● What you should do
Would you retype each of the records exactly as shown?

● Material for the task
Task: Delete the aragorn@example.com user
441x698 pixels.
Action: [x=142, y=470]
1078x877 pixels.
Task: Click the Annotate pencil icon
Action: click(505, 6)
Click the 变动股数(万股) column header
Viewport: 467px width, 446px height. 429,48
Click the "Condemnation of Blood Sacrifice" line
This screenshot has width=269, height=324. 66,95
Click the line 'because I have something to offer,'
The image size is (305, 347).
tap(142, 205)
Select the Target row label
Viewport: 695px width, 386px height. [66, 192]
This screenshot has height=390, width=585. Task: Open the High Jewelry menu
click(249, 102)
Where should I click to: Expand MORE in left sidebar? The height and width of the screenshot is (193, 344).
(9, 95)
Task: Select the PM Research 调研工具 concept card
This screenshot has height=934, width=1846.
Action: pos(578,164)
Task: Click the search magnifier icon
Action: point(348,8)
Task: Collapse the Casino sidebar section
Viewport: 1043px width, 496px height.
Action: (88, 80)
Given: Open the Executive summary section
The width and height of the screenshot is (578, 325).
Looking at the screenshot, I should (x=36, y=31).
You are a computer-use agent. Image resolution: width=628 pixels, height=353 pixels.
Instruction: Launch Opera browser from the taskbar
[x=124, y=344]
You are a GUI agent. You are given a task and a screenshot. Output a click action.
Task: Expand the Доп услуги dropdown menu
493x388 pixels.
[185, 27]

● Reply
Task: Delete the aragorn@example.com user
441x698 pixels.
Action: [x=142, y=470]
1078x877 pixels.
Task: Click the Annotate pencil icon
Action: click(505, 6)
Click the 变动股数(万股) column header
Viewport: 467px width, 446px height. 429,48
Click the "Condemnation of Blood Sacrifice" line
This screenshot has width=269, height=324. 66,95
Click the line 'because I have something to offer,'
The image size is (305, 347).
tap(142, 205)
Select the Target row label
Viewport: 695px width, 386px height. [66, 192]
This screenshot has height=390, width=585. Task: Open the High Jewelry menu
click(249, 102)
Where should I click to: Expand MORE in left sidebar? The height and width of the screenshot is (193, 344).
(9, 95)
Task: Select the PM Research 调研工具 concept card
This screenshot has height=934, width=1846.
Action: pos(578,164)
Task: Click the search magnifier icon
Action: point(348,8)
Task: Collapse the Casino sidebar section
Viewport: 1043px width, 496px height.
Action: (88, 80)
Given: Open the Executive summary section
The width and height of the screenshot is (578, 325).
Looking at the screenshot, I should (x=36, y=31).
You are a computer-use agent. Image resolution: width=628 pixels, height=353 pixels.
Instruction: Launch Opera browser from the taskbar
[x=124, y=344]
You are a GUI agent. You are given a task and a screenshot. Output a click action.
Task: Expand the Доп услуги dropdown menu
493x388 pixels.
[185, 27]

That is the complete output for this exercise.